- _EXERCISE REQUIREMENTS_
In the entries below, how many lines include "will"? Reply with the number and nothing more.

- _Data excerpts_
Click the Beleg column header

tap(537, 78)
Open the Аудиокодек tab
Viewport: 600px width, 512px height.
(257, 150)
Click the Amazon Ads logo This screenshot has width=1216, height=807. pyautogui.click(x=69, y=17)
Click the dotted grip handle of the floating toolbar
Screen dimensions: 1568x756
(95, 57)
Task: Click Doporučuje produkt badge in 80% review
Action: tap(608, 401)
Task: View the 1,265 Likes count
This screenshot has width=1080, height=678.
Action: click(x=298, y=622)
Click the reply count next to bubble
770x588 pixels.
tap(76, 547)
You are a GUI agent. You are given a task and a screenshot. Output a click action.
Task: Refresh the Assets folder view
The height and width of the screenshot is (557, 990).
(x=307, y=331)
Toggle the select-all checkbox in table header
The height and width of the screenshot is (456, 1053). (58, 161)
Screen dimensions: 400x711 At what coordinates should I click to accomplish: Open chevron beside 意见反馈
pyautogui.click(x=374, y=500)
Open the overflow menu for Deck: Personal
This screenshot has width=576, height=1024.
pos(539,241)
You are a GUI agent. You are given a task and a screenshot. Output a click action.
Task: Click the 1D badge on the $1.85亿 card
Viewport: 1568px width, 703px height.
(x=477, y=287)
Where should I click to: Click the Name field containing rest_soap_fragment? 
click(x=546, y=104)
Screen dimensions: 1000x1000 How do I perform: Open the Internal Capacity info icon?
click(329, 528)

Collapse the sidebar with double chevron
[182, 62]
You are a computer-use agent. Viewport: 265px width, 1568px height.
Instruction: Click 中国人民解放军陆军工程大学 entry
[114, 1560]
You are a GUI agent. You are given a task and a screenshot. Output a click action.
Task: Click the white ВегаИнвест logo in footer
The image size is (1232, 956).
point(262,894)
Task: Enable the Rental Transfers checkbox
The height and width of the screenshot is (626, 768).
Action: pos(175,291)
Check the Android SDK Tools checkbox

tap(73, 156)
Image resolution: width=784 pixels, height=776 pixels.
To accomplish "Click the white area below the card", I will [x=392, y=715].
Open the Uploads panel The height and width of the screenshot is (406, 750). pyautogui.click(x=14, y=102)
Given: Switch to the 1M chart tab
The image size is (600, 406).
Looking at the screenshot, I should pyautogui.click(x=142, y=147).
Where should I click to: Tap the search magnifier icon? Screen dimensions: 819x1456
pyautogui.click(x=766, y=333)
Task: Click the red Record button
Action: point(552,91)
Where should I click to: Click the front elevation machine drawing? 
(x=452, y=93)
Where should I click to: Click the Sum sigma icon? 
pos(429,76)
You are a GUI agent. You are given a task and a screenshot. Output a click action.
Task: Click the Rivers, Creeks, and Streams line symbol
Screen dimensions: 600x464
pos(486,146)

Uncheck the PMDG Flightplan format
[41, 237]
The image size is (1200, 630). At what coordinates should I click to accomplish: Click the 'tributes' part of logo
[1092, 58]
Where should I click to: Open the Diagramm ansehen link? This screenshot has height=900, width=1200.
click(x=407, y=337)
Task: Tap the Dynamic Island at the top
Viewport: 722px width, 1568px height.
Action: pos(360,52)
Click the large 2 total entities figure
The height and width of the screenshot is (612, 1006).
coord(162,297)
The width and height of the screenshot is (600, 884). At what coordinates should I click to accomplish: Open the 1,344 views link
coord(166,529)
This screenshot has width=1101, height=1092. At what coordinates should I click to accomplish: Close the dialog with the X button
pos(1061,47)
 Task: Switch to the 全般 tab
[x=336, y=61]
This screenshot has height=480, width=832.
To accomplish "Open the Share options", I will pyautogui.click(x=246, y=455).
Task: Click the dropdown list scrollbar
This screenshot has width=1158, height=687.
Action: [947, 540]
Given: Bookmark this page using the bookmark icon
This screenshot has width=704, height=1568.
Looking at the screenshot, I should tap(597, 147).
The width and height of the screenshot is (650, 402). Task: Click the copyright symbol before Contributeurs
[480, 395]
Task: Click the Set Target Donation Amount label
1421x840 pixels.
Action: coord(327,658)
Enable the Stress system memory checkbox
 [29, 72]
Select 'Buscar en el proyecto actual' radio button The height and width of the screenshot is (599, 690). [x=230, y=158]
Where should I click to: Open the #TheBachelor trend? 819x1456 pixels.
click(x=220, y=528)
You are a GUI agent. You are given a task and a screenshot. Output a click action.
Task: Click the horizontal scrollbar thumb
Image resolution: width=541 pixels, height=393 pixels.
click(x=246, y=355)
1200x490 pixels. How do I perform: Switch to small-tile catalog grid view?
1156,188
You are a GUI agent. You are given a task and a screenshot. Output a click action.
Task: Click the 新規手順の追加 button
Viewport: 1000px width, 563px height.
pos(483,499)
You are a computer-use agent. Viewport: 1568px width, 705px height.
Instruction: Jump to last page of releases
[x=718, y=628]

- _OUTPUT BELOW_
2